I’m so excited to have Kim from Low Carb Maven guest post at Low Carb Yum today. She’s one of my favorite bloggers because her food photos are absolutely gorgeous and always make my mouth water.
Kim develops recipes in her Southern California kitchen. You’ll find her at LowCarbMaven.com where she shares low carb keto recipes with a gourmet vibe. Be sure to follow her on Facebook, Pinterest and Instagram too. ~ Lisa
Where I live in Southern California, it’s HOT eight months of the year. We Californians keep ourselves cool all season long with delicious smoothies. But fruit smoothies are full of sugar and not the best choice for those following a low carb diet. Enter the keto smoothie with avocado…
Avocados have been the little darlings of the low carb and Keto worlds forever! They hit the mainstream food blogging world hard a few years ago and we saw avocados in everything from brownies, puddings, ice cream and everyone’s favorite avocado toast. But avocados make great keto green smoothies, too.

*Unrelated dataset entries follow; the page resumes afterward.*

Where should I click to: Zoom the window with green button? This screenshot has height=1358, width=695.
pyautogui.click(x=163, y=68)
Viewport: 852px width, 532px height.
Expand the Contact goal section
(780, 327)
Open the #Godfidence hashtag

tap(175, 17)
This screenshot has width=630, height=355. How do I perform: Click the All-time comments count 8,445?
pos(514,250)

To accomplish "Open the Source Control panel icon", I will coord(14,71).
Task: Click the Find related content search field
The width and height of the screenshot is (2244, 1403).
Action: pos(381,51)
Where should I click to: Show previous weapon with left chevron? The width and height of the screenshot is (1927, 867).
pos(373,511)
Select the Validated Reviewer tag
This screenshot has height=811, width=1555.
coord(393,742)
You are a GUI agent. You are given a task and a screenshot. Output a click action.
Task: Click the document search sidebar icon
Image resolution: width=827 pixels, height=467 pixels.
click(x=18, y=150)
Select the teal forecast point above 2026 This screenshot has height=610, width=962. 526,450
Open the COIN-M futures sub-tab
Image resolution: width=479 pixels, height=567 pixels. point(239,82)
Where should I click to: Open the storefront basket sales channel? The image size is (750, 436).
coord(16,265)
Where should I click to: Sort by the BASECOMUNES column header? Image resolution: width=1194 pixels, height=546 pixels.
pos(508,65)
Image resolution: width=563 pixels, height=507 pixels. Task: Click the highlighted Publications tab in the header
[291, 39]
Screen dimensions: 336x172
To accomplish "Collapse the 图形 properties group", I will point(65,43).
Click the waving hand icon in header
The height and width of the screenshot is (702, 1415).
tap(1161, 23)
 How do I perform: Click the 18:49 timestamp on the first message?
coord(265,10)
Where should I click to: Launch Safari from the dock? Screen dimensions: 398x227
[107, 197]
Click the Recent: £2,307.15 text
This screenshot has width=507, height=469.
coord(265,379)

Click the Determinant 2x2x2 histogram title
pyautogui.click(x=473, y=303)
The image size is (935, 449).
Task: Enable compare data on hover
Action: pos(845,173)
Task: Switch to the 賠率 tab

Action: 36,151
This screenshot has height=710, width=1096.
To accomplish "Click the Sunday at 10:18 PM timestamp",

Full of heart healthy monounsaturated fats, avocados have more potassium per weight than bananas with much less sugar. One ounce of avocado has .2 grams of sugar and 136 mg of potassium compared to a banana which has 3.4 g sugar and 100 mg of potassium per ounce. And, their rich buttery texture and flavor make them the perfect choice for an avocado Keto smoothie recipe.
Coconut milk is the ketogenic milk of choice with its fat busting medium chain fatty acids and sweet mild taste. To give this Keto green smoothie some interest a little lime juice, cilantro, and mint add a refreshing flavor. For another great flavor combination try the Low Carb Avocado Coconut Milk Smoothie with Ginger and Turmeric. It’s full of anti-inflammatory power.
How to Make a Green Keto Smoothie
Avocado Mint Green Keto Smoothie
- 1/2 of an avocado (about 3-4 ounces)
- 3/4 cup full fat coconut milk
- 1/2 cup almond milk
- low carb sugar substitute to taste
- 5-6 large mint leaves
- 3 sprigs of cilantro
- 1 squeeze of lime juice
- ¼ tsp vanilla
- 1 - 1 1/2 cup crushed ice
- Place all of the ingredients except the ice into the blender. Blend on low speed until completely pureed. Add the crushed ice and blend. Taste to adjust sweetness and tartness. Serve.
- Net Carbs 4g
- % Carbs: 7%
- % Protein: 1.8%
- % Fat: 91.2%
Note on Nutritional Information
Nutritional information for the recipe is provided as a courtesy and is approximate only. We cannot guarantee the accuracy of the nutritional information given for any recipe on this site. Erythritol carbs are not included in carb counts as it has been shown not to impact blood sugar. Net carbs are the total carbs minus fiber.